Now the astronaut must choose a weapon. In the movies it is very often a laser gun that shoots coherent beams of light. Light propagates in space in a straight line. There’s no atmosphere to cause it to scatter or bend because of different densities. Its trajectory may be slightly affected by the sun’s gravity, but its effect will be minimal and can be easily calculated. The Earth or Jupiter are bodies so small that their gravitational effects on the light beam can be safely neglected. So if an astronaut aims well, a laser beam from his blaster can hit the monster by Jupiter.
The question is whether the monster will notice.
In a real laser beam, the photons do not fly parallel to each other, but it is a Gaussian beam. Which means its cross section changes over time and the beam diverges.
During the measurement of the distance between the Earth and the Moon, a laser beam three and a half metres in diameter was fired at a mirror left by the astronauts on the Moon. When it hit the Moon, it was two kilometres in diameter. Shooting all the way to Jupiter, the initially extremely thin and lethal beam would have stretched for many tens of kilometres. And because the energy density of the laser beam decreases as its cross-section expands, the originally deadly beam becomes completely harmless.
A brave astronaut can try to shoot the monster with an ordinary gun.

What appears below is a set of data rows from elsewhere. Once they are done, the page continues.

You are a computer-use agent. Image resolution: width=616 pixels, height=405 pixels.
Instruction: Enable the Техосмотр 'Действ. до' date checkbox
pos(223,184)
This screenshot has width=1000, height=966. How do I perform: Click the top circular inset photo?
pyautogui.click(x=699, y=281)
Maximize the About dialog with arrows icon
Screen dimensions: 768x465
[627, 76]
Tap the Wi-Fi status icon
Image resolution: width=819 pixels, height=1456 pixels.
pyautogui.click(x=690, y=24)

When the trigger is pulled, the gunpowder charge ignites in the cartridge. Modern cartridges also contain an oxidizer so the cartridge is not dependent on the surrounding atmosphere and can be fired underwater. Or in a vacuum. The rapid development of gases will expel the bullet from the cartridge and give it a velocity of around 400 metres per second.
The projectile won’t get very far on Earth. The friction of the atmosphere and the effects of gravity will soon force it down the ballistic curve to the ground. In space, however, there is no atmosphere and no gravity, so the bullet is not slowed down and continues to fly at an undiminished speed. It reaches Jupiter with almost the same speed as it left the barrel of the gun.

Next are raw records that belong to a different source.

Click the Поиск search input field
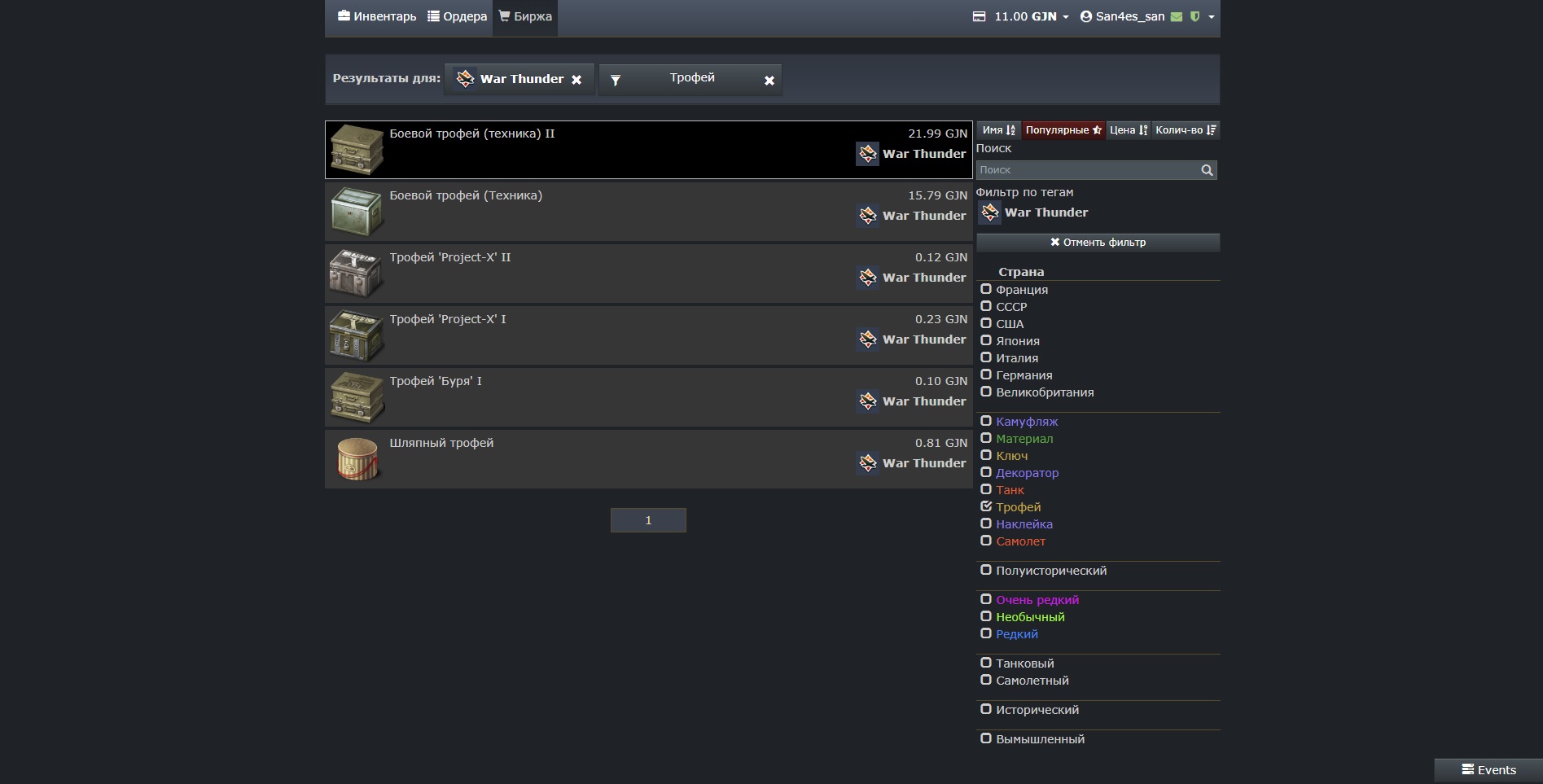 pyautogui.click(x=1086, y=170)
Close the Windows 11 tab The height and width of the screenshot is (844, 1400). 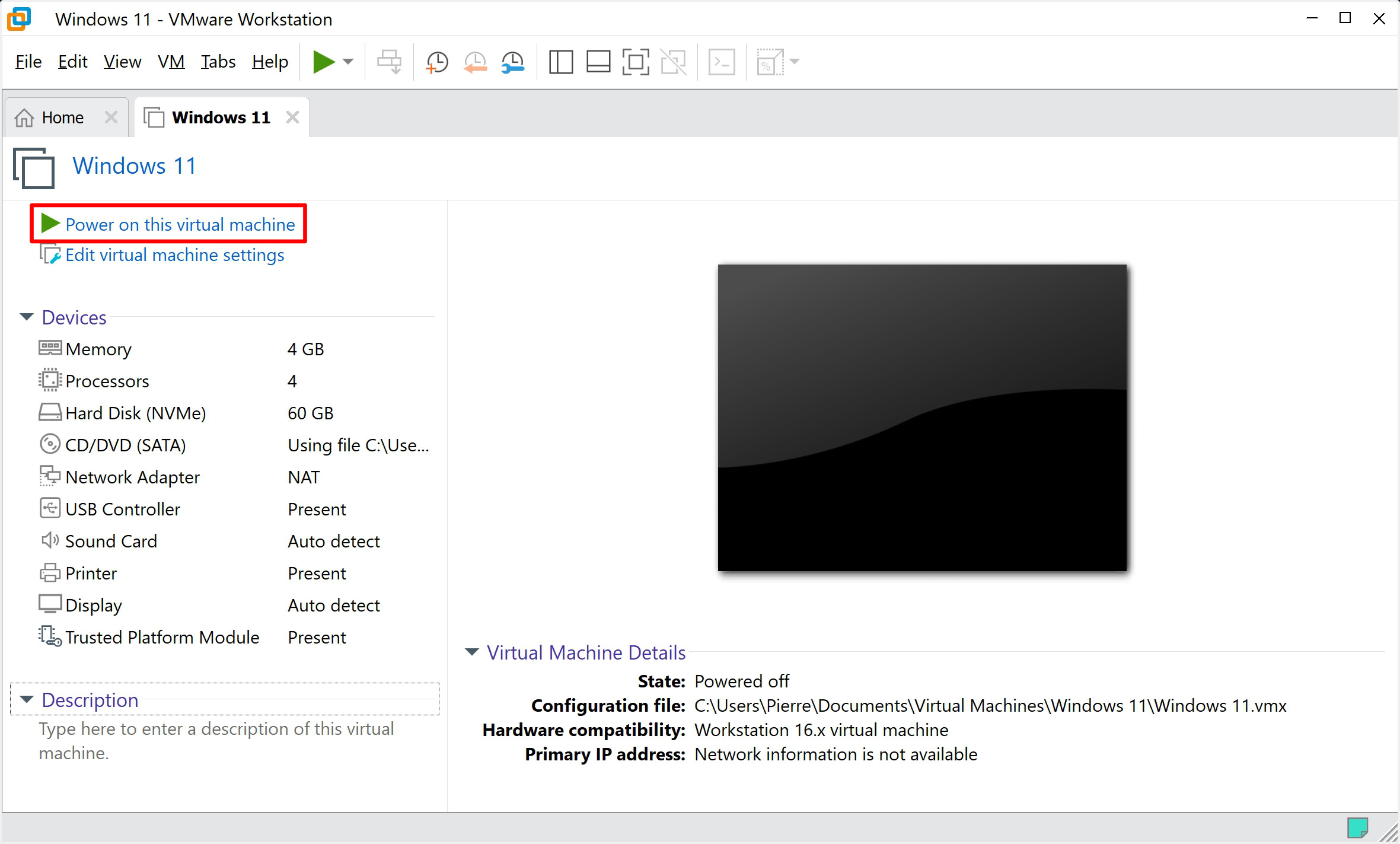coord(292,117)

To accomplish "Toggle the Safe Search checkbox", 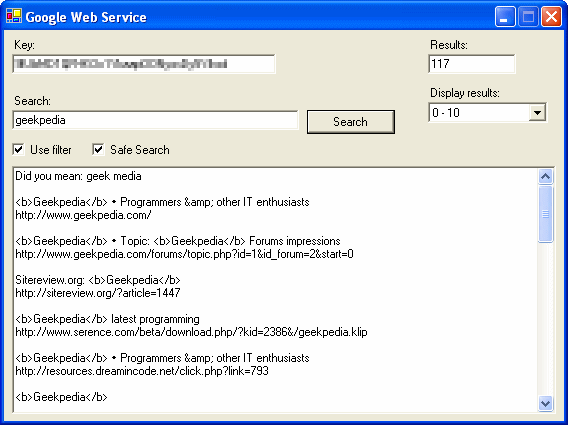I will [98, 150].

The accuracy of the aiming could be affected by the gravitational field of the planets, the solar wind that will be leaning on the bullet, and because it is metallic, it might even experience a weak influence of the solar magnetic field. If the astronaut is a skilled physicist, he can calculate all this and point the projectile accurately.
There is one more inconvenience awaiting the astronaut when firing from Earth orbit. The bullet will probably be too slow to overcome the escape velocity from the grip of Earth’s gravity, which is 11,000 meters per second from low orbit. The bullet will either fall to the planet or, at the right speed, stay in orbit. With a truly unfortunate combination of direction and velocity, an astronaut could even shoot himself in the back!
If he shoots from the interplanetary environment, out of the gravitational reach of large bodies, he does not have to worry about the speed of his projectile. He could even fire a bow or a slingshot. Even these primitive weapons will work reliably in space. Only he must not hesitate to use them, because prolonged exposure to freezing temperatures and ultraviolet radiation would cause the sling rubber or bowstring to disintegrate.
Of course, the astronaut will have to include in his calculations a prediction of where his enemy will be in the distant future, because the slower the missile, the longer it will take to cross hundreds of millions of kilometres of the cosmic void. Even that gun bullet will take almost two years to reach Jupiter. But in theory, it really is possible to shoot across the solar system.